If you prefer, you can throw everything in a nice big serving bowl, pour some of the dressing over and toss.

For salad, I always use cucumber, capsicum, red onion and some coriander leaves, then add whatever else I have. Here, I used some lettuce and baby spinach as well. You could add carrot, some Thai basil leaves, and if you really want an authentic flavour, some thinly sliced lemongrass.

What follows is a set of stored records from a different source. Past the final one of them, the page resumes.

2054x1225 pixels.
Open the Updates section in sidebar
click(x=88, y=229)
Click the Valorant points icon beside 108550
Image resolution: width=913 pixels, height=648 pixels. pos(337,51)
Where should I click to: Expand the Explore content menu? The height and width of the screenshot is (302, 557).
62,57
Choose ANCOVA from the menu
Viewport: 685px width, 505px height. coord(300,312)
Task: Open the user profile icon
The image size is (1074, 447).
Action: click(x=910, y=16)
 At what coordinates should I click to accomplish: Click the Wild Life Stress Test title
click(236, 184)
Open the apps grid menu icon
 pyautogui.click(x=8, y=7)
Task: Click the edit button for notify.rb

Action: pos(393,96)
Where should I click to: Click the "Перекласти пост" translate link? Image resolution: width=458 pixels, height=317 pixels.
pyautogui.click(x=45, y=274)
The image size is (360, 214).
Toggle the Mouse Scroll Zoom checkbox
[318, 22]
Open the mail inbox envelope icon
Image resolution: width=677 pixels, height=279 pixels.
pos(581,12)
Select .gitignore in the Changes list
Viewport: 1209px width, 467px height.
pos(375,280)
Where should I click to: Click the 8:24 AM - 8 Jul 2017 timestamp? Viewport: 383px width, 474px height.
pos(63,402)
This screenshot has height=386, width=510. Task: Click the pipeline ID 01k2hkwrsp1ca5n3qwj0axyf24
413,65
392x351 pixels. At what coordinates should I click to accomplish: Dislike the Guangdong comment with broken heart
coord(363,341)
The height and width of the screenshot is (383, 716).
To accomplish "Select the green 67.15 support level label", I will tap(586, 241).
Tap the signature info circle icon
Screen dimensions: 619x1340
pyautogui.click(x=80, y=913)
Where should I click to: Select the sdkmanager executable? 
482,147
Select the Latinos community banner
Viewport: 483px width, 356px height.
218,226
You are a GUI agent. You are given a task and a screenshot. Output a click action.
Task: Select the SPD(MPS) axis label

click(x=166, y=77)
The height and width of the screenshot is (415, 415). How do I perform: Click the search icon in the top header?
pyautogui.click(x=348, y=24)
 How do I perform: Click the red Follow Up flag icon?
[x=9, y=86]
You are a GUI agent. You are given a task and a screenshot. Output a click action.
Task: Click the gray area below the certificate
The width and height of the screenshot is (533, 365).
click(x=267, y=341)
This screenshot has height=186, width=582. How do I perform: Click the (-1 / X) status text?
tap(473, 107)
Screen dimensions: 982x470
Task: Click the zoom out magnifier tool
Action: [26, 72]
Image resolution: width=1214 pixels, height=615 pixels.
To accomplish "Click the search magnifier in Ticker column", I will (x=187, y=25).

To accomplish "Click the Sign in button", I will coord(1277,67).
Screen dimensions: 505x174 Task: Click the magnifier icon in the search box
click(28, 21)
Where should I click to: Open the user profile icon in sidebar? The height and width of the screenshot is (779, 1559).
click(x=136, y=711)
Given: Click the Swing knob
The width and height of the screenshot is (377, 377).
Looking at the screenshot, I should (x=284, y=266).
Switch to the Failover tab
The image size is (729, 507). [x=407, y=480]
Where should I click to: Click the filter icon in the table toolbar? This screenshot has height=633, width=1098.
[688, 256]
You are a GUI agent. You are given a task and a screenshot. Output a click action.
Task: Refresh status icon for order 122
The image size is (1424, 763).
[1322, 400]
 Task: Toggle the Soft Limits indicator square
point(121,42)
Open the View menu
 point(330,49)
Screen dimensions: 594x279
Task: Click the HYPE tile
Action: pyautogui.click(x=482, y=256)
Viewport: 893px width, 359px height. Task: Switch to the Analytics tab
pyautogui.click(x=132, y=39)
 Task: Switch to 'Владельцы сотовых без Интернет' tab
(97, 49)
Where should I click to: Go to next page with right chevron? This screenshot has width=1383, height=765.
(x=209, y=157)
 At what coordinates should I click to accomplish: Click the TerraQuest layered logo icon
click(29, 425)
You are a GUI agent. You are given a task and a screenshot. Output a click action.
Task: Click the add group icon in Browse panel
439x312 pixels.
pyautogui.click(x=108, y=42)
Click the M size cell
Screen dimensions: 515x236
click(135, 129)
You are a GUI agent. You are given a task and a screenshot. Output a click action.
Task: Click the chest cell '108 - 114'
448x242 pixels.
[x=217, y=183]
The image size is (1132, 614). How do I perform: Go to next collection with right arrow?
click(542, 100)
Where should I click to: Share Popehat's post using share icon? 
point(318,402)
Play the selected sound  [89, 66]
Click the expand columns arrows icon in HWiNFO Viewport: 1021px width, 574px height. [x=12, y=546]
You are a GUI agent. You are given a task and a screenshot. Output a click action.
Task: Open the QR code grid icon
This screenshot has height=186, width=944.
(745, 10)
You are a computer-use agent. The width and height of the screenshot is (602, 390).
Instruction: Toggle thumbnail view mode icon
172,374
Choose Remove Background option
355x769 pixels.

* Golden Mountain Sauce is available from Asian groceries, and there’s really nothing else like it. If you can’t get it, substitute soy sauce – not the same, but it’ll do.

Thai-style fish cakes

Easy, pretty quick and T.A.S.T.Y.

Serves 2 (or 1 if you’re hungry)

300g of firm white fish fillets
About a teaspoon of crushed garlic
Crushed or chopped chilli, to taste
2 tbs chopped coriander leaves
2 finely sliced spring onions
Zest of one lime
1 tsp lime juice
1 tsp fish sauce
1-2 tsp sweet chilli sauce
2 tsp peanut oil

Chop the fish roughly and process for a few seconds until it sticks together – you don’t want a really fine paste, or you’ll end up with rubbery fish cakes. Tip into a bowl, add remaining ingredients and mix well. With wet hands, shape into 4 balls and flatten into cakes.

Heat a non-stick pan and add oil. Fry fish cakes until browned on both sides and cooked through. try to turn them only once, as they tend to fall apart if you handle them too much.

Serve with steamed rice and stir-fried veggies or a salad. You could add extra sweet chilli sauce for dipping.